Его осенило, что нужно достать записную книжку, найти место под крышей и немедленно записать эту мысль, но сейчас, на просторе, его влекла вперед неумолимая сила, бурлившая в жилах. Он прошел по Нижней Темз-стрит, у подножия холма Фиш-Стрит-Хилл, откуда струился мощный дождевой поток, и немного постоял в нем, внимательно наблюдая за тем, как вода заполняет его ботинки; колокола на церкви Святого Магнуса-Мученика отбили полночь.
Фиш-Стрит-Хилл — многообещающее название само по себе.
— Ха! — крикнул он, вскинув вверх руки и воздев лицо к небесам. Он пошел наискосок по Кинг-Уильям-стрит. Дождевая вода струилась по его лицу, стекала под рубашку через расстегнутый воротник, капала с кончиков пальцев. Вода шумела в желобах вдоль крыш и хлестала из отверстий водосточных труб, вливаясь в общий поток. На его глазах улицы буквально превращались в полноводные ручьи — притоки, несущие свои воды в великую Лондонскую реку и дальше, в море, колыбель всей жизни на Земле…
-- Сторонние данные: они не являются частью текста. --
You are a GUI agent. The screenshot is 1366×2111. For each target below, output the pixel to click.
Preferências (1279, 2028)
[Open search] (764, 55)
С превеликим удивлением он обнаружил, что на него смотрит огромная жаба, восседающая над дверью трактира «Полжабы». Он не помнил, сколько прошло времени, не помнил, куда шел, с тех пор как услышал полночный звон колоколов.

ВЛАЖНЫЕ СНЫ
Он очнулся чуть позже и обнаружил себя в невероятно чистой широкой реке. Далеко внизу, в толще воды, в струях течения колыхались водоросли и спешили к морю прозрачные, словно полосы стекла, угри. Хрустальная вода, теплая как парное молоко, синее небо над головой и серебристое море вдалеке. Эту реку он никогда раньше не видел, даже во сне — он сознавал, что спит, и подумал, что в этой реке, возможно, слились все реки мира, как в некоем идеале реки или самого сна. В своем сне он плыл, лежа на спине, глядя в небо, но при этом, не поворачивая головы, видел и все под собой: серебряных угрей, плывущих в море навстречу своей судьбе, колышущуюся полупрозрачную зелень водорослей и блики солнечного света.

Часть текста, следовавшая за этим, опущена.